The implications of these findings should be considered within the framework of several inherent limitations. The dependency on self-reported data introduces the possibility of misclassification. Investigations assessing the accuracy of self-report compared to medically confirmed diagnoses have consistently revealed a noteworthy trend of IOP underreporting and hyperthyroidism/hypothyroidism overreporting.14 Previous research suggests that underreporting of IOP may be due to lack of awareness, and overreporting of hyper- and hypothyroidism could stem from misclassification. These reporting errors introduce a non-differential misclassification bias, likely causing an underestimation of the associations between these disease categories, despite the significant observed associations in our study.

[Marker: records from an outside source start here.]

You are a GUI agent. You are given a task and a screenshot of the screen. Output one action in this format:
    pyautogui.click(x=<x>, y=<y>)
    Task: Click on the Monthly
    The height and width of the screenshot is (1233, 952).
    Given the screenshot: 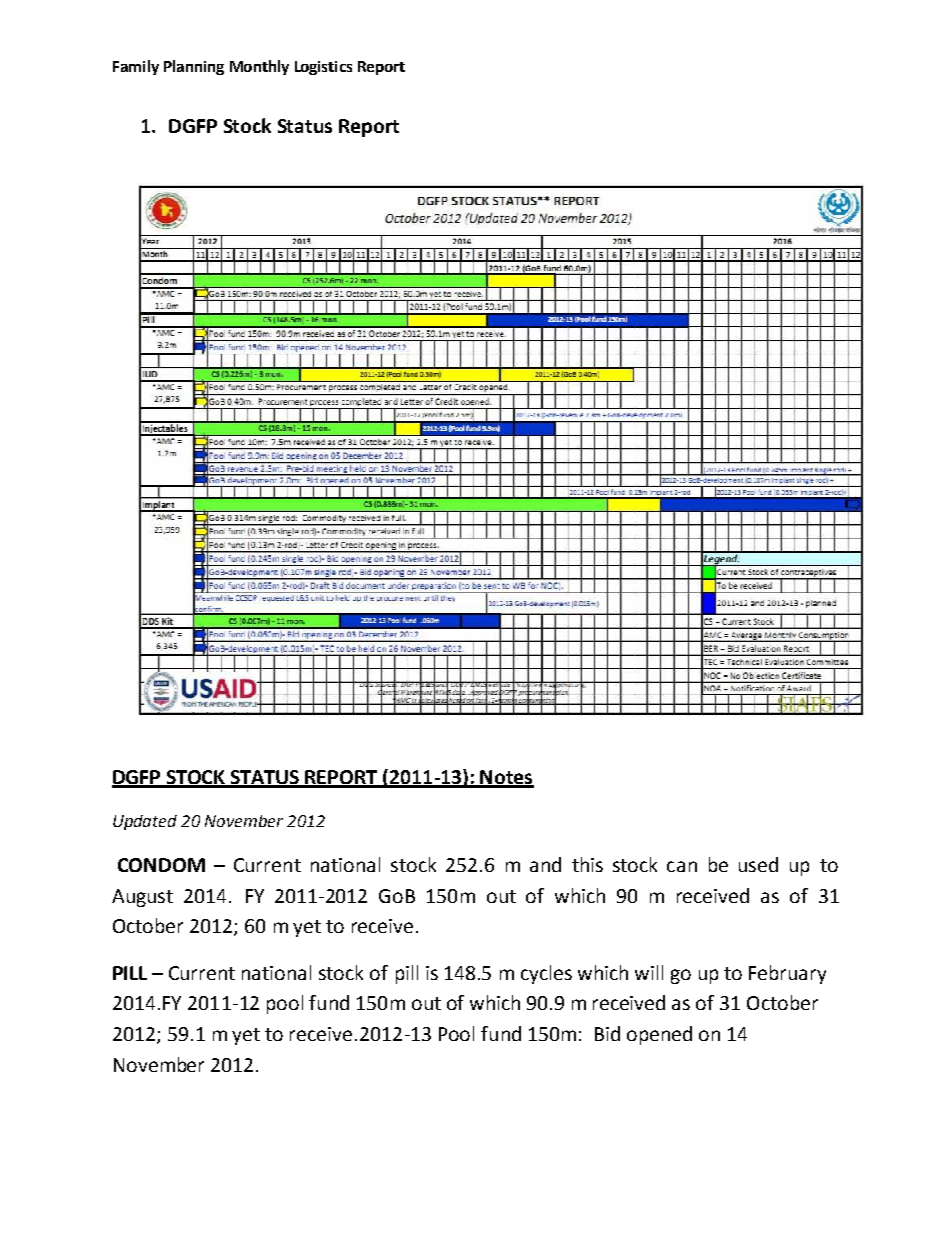 What is the action you would take?
    pyautogui.click(x=259, y=67)
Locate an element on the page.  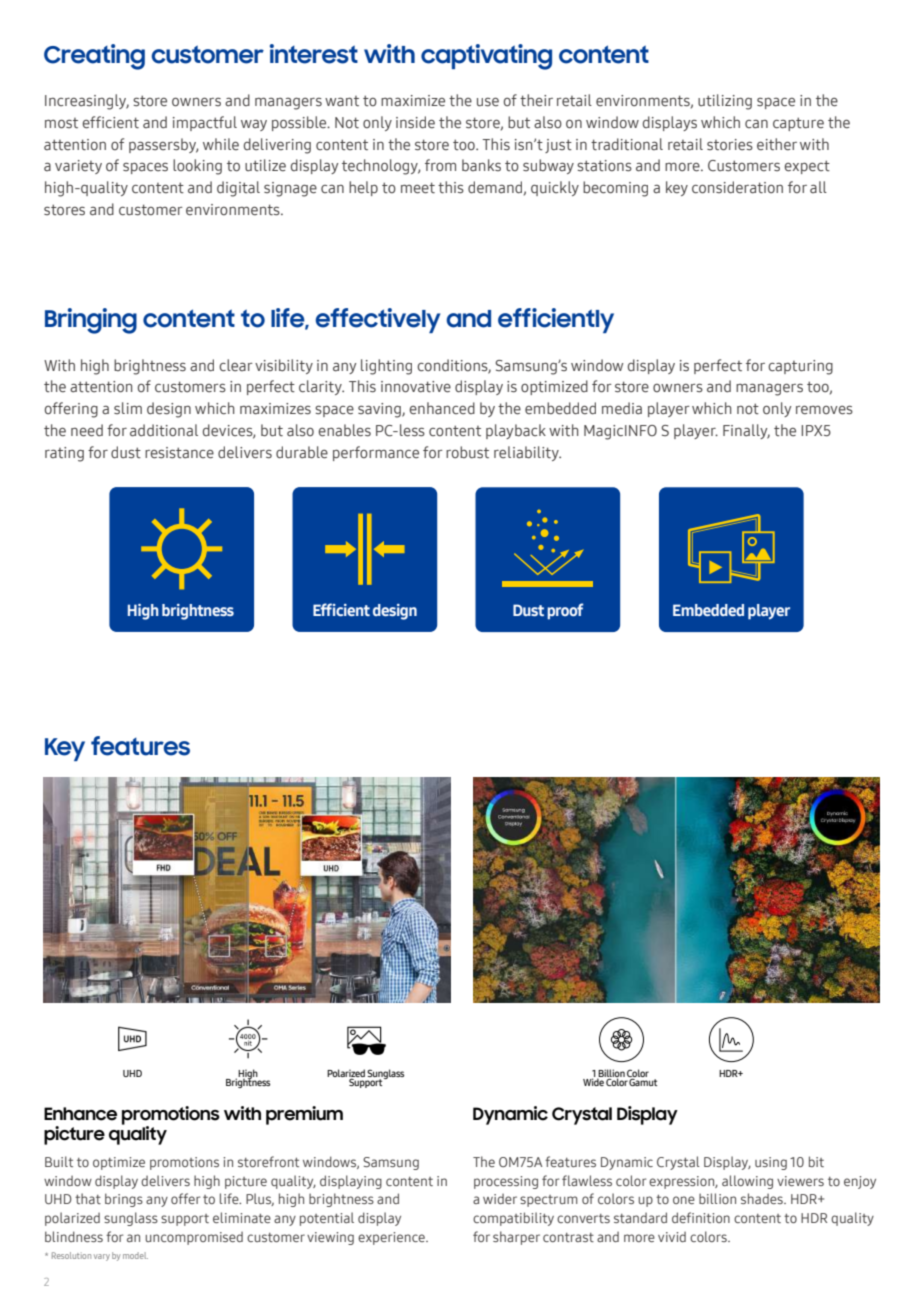
impactful is located at coordinates (205, 123).
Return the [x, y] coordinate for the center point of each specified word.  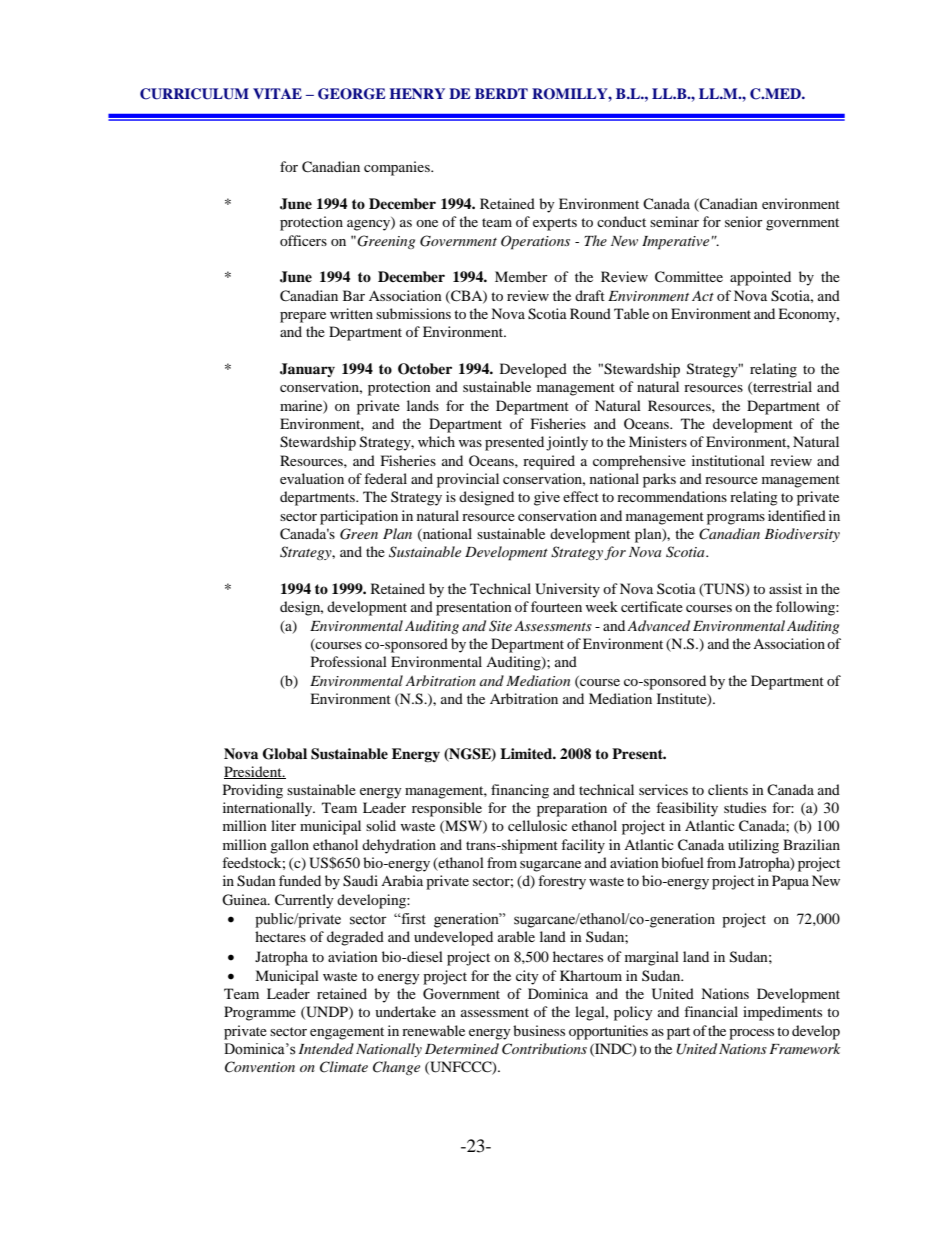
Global [285, 754]
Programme [260, 1013]
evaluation [312, 478]
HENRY [417, 93]
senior [744, 221]
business [539, 1030]
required [549, 462]
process [751, 1034]
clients [728, 789]
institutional [728, 460]
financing [520, 791]
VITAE [277, 93]
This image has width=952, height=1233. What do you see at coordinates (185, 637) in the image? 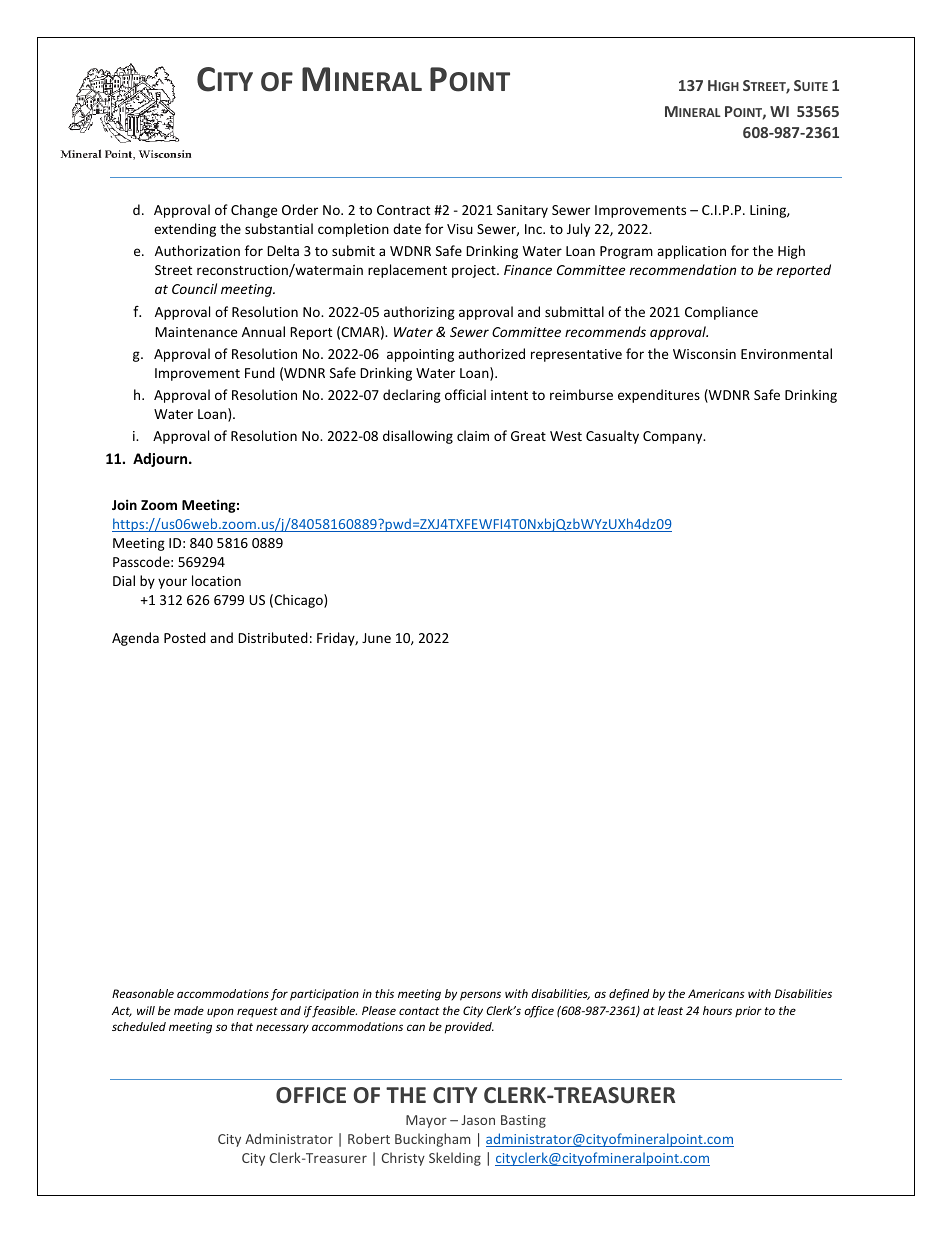
I see `Posted` at bounding box center [185, 637].
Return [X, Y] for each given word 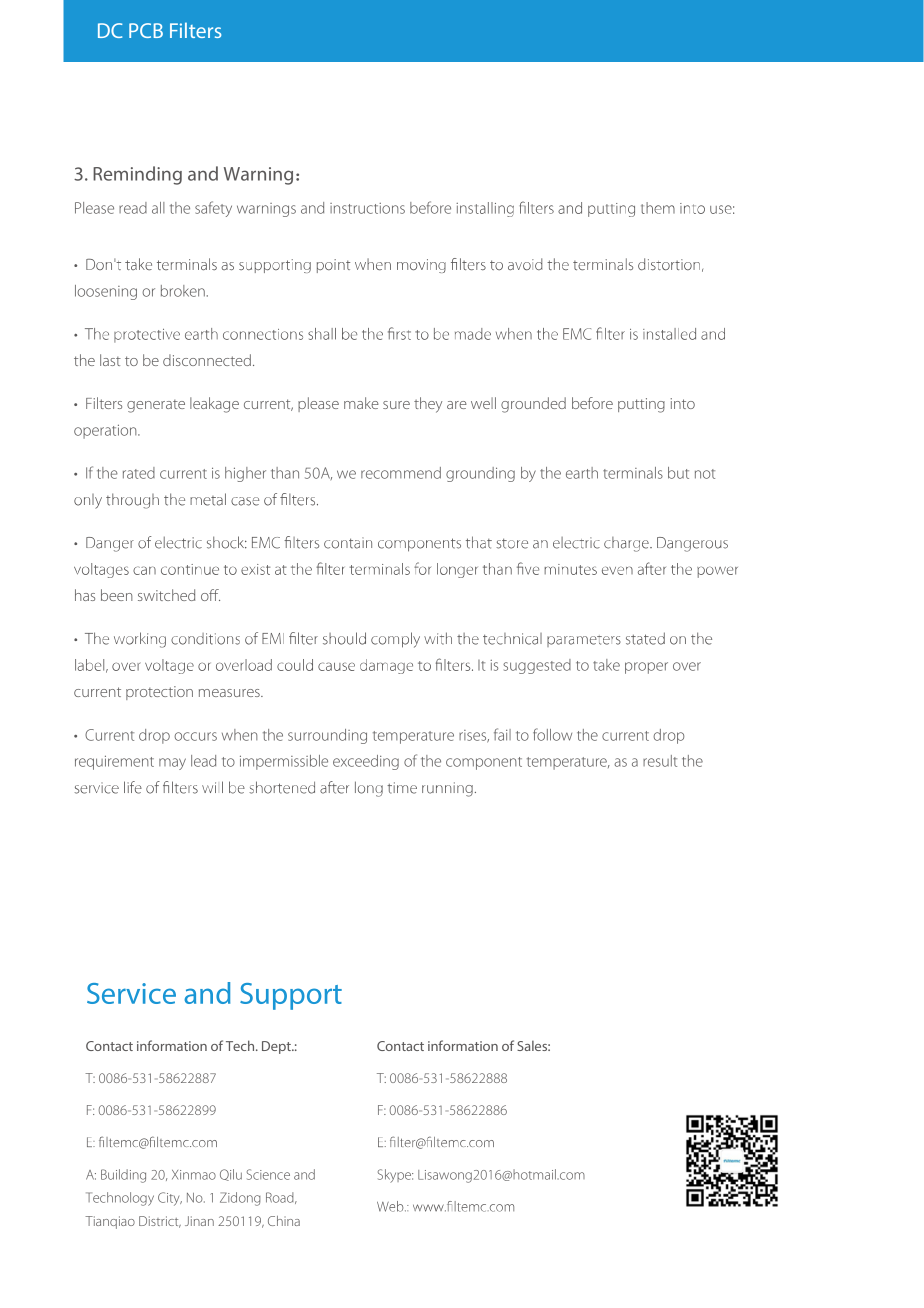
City [170, 1199]
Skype [395, 1176]
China [284, 1221]
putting [641, 405]
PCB [146, 30]
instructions [367, 208]
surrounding [327, 736]
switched [166, 595]
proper [646, 668]
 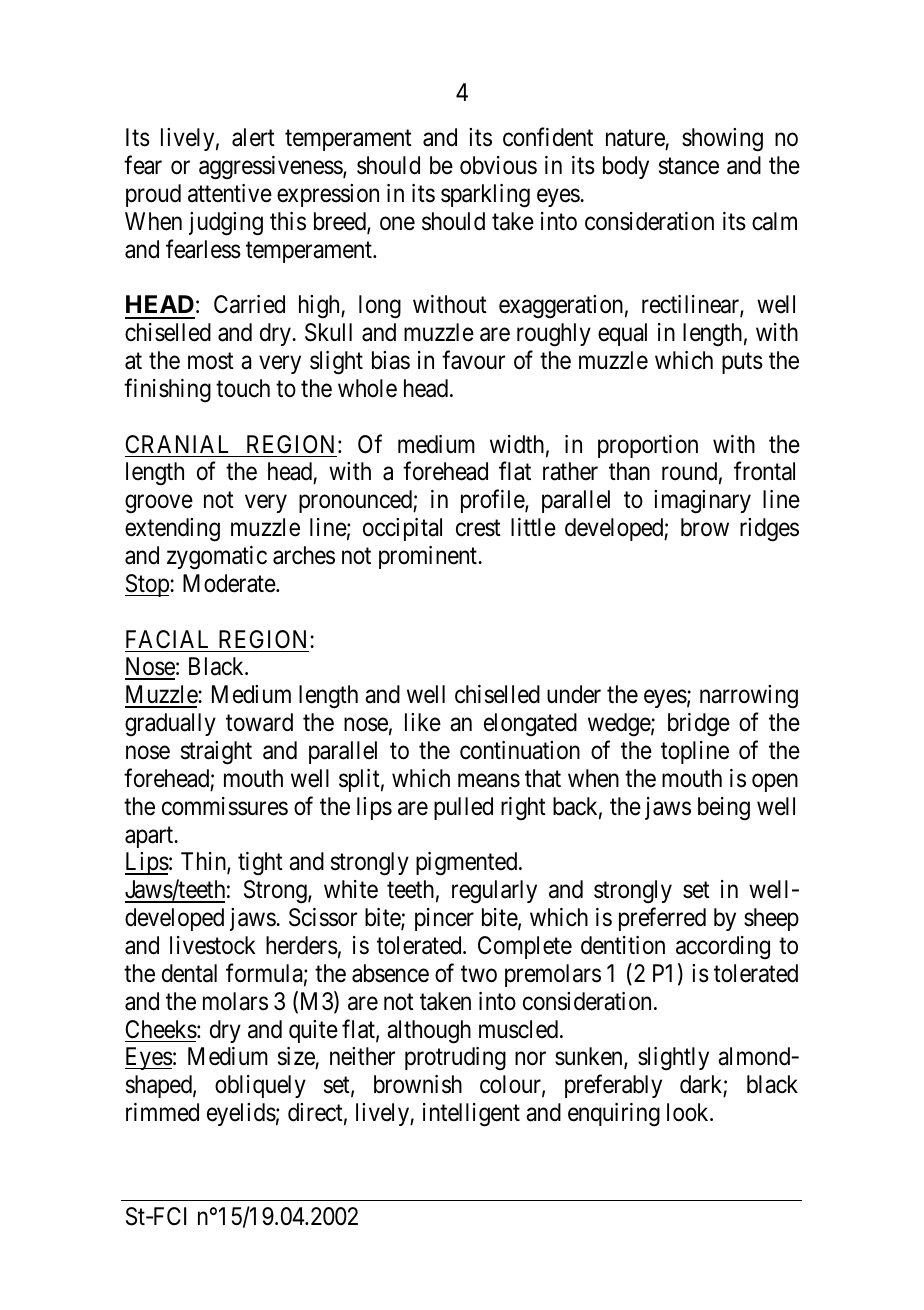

Furthermore, comprehensive data pertaining to the precise subtype of Intraocular Pressure (IOP) irregularities and/or specific types of thyroid disorders manifested, alongside their respective severity and durations, remains available. Consequently, although Open-Angle Glaucoma (OAG) and hypothyroidism emerge as prevalent pathological conditions within their respective domains, discerning the exact nature of thyroid or glaucomatous afflictions linked to this study proves to be a challenging endeavor. Previous research endeavors have revealed compelling correlations between Open-Angle Glaucoma and hypothyroidism, Graves' disease, individuals currently under thyroxine medication, and those with a history of thyroid surgery.15 Moreover, the chronological sequence regarding the onset of thyroid abnormalities and Intraocular Pressure (IOP) variations still needs to be determined within the scope of this study. Addressing this matter, the absence of data regarding ongoing or prior therapeutic interventions for thyroid dysfunctions (such as medication regimens or surgical procedures) is noteworthy. This omission holds significance in the investigative context, as certain thyroid disorders, including hypothyroidism, are relatively prevalent and amenable to effective treatment strategies. Consequently, exploring potential intervention measures assumes relevance, given the potential for favourable outcomes.
Conclusion
Our study outcomes propose the potential existence of a correlation between intraocular pressure (IOP) and thyroid-related disorders, with a notable emphasis on individuals undergoing thyroxine treatment. This discovery prompts a more comprehensive investigation into this potential link. Subsequent exploration will help establish the extent and nature of the association between IOP and thyroid disease in subjects treated with thyroxine, shedding light on possible clinical implications and therapeutic interventions.